In the following pages, you will find narrative stories about a Woman PeaceMaker, along with additional information to provide a deep understanding of a contemporary conflict and one person’s journey within it. These complementary components include a brief biography of the peacemaker, a historical summary of the conflict, a timeline integrating political developments in the country with personal history of the peacemaker, a question-and-answer transcript of select interviews, and a table of best practices in peacebuilding as demonstrated and reflected on by the peacemaker during her time at the Kroc Institute for Peace and Justice.

Galia Golan of Israel knows well the subjects of Israeli-Palestinian politics. She is a professor emerita who lectures internationally and is a recognized expert in international affairs and foreign policy. That Golan is also a grassroots activist with several decades of experience focused on advancing women’s roles in peacebuilding and a key strategist in parliamentary activism, speaks volumes about her considerable and multilayered contributions to peace and justice in Israel.

Golan has been an instrumental figure in leading the Israeli peace movement, beginning with her role as a founder and leader of Peace Now, Israel’s prominent mass peace movement.

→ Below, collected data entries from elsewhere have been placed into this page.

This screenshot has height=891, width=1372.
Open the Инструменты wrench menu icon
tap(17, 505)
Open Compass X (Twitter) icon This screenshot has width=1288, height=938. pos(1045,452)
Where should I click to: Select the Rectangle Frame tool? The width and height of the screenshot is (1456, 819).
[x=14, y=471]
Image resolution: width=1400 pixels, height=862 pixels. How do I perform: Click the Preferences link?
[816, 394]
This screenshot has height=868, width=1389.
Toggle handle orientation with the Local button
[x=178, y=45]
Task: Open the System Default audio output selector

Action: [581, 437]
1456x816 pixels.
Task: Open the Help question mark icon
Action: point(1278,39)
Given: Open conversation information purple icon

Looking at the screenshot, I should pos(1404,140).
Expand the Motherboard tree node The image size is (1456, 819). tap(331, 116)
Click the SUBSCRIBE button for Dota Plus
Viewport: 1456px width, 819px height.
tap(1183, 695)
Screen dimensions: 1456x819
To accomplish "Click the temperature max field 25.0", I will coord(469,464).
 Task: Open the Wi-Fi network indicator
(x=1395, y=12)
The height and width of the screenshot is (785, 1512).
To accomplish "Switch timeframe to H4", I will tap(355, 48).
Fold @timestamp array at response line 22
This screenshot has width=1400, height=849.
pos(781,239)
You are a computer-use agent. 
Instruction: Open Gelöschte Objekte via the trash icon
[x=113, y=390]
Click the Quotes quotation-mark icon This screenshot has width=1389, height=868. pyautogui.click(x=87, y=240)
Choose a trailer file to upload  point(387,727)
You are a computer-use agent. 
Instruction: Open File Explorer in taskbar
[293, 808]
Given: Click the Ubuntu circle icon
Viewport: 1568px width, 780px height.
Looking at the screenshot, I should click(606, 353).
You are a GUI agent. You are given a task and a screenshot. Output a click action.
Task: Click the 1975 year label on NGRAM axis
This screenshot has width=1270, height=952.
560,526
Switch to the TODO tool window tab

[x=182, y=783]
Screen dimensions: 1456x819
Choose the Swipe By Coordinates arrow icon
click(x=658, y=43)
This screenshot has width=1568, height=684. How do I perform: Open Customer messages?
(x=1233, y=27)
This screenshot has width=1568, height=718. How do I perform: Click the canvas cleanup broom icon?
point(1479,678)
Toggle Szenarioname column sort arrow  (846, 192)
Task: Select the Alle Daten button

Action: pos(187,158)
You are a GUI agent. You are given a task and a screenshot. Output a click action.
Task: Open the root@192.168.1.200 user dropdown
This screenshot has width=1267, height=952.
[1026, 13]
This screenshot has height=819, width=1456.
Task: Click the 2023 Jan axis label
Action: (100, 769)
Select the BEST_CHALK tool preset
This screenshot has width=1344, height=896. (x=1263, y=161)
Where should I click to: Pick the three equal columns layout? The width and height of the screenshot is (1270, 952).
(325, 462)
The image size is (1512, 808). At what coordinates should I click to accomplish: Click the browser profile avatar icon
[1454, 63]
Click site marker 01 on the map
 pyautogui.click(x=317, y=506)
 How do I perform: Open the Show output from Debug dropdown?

She was an organizer of the unprecedented demonstration of 400,000 Israelis during the war with Lebanon, and the movement's representative on stage at the fateful peace rally at which former Prime Minister Yitzhak Rabin was assassinated in 1995.

Golan co-founded and led two joint Israeli-Palestinian women’s peace organizations: the Jerusalem Link (Bat Shalom) and the International Women’s Commission for a Just and Sustainable Palestinian-Israeli Peace. She was also a founding member and deputy chair of the Israel Women’s Network, a feminist lobby group that played a critical role in advancing women’s rights in Israel over the last quarter of a century. She has been in the leadership of the Meretz (social democratic) Party since its inception. As a colleague of hers observed, “She has been a role model for many of the young people, especially women, in the peace movement.”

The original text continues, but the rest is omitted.